Chromebook devices powered by the Qualcomm Snapdragon 845 may be coming

Earlier this month, the Qualcomm Snapdragon 845 was made official at an event in Hawaii. Featuring 8 semi-custom Kryo 835 cores, the new Adreno 630, Qualcomm’s second generation Spectra 280 ISP, and the Hexagon 685 DSP all fabricated on Samsung Foundry’s LPP 10nm FinFET process, the Snapdragon 845 is a force to be reckoned with. So far, only Xiaomi has confirmed that their Mi 7 device will launch with Qualcomm’s latest SoC, though it’s likely the upcoming Samsung Galaxy S9 will feature it as well. Smartphones weren’t the primary focus at the Qualcomm event, however, as much of the focus was on Always Connected PCs—ie. laptops running Windows 10 on ARM. However, according to new commits we discovered, Chromebook devices powered by the Snapdragon 845 may be on the way.

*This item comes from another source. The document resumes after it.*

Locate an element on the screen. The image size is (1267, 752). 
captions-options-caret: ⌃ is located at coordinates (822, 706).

Recommended Reading: Qualcomm Snapdragon Tech Summit Roundup: Snapdragon 845, Spectra 280 ISP, Hexagon 685 DSP, and More

Two commits were recently merged that add support for a generic board running the Qualcomm Snapdragon 845. The first commit we discovered simply adds a new board called “cheza” though there is no further information in this particular commit. However, a follow-up commit shows that “cheza” is actually a board overlay for a reference device powered by the Snapdragon 845 SoC. The several references to the name “chipset-qc845” are a big clue that this board overlay is for the latest Qualcomm SoC in question. Furthermore, we can also see a reference to Qualcomm in the make.defaults file.

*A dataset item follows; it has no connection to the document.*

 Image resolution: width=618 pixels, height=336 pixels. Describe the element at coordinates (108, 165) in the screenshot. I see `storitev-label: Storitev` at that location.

In the comments, there are also references to another ARM-based chip—the rk3399, which is used in the Samsung Chromebook Plus. The rk3399 is considerably less powerful than the Qualcomm Snapdragon 845, but it’s one of the few ARM chips we see on existing Chrome OS devices.

ChromeOS Chromebook Lock Screen Note Taking Stylus

The Samsung Chromebook Plus with the rk3399 processor

Why has it taken so long for a Qualcomm SoC to be used on a Chromebook? Around this time last year, two ex-Googlers explained that the issue revolves around “Qualcomm’s reluctance to open-source and upstream the various drivers that make up Linux support for the embedded devices.” Since these comments were made last year, it’s possible that Qualcomm has changed their stance and is working to upstream the necessary drivers.

Potentially having Chrome OS devices with a high-end Qualcomm SoC would be great for consumers. Qualcomm has already demonstrated on Windows 10 on ARM devices how the Snapdragon 845 SoC should perform—impressive battery life without compromising too heavily on performance. Thus, Qualcomm Snapdragon 845 chips shipping in future Chromebooks is certainly something to get excited about.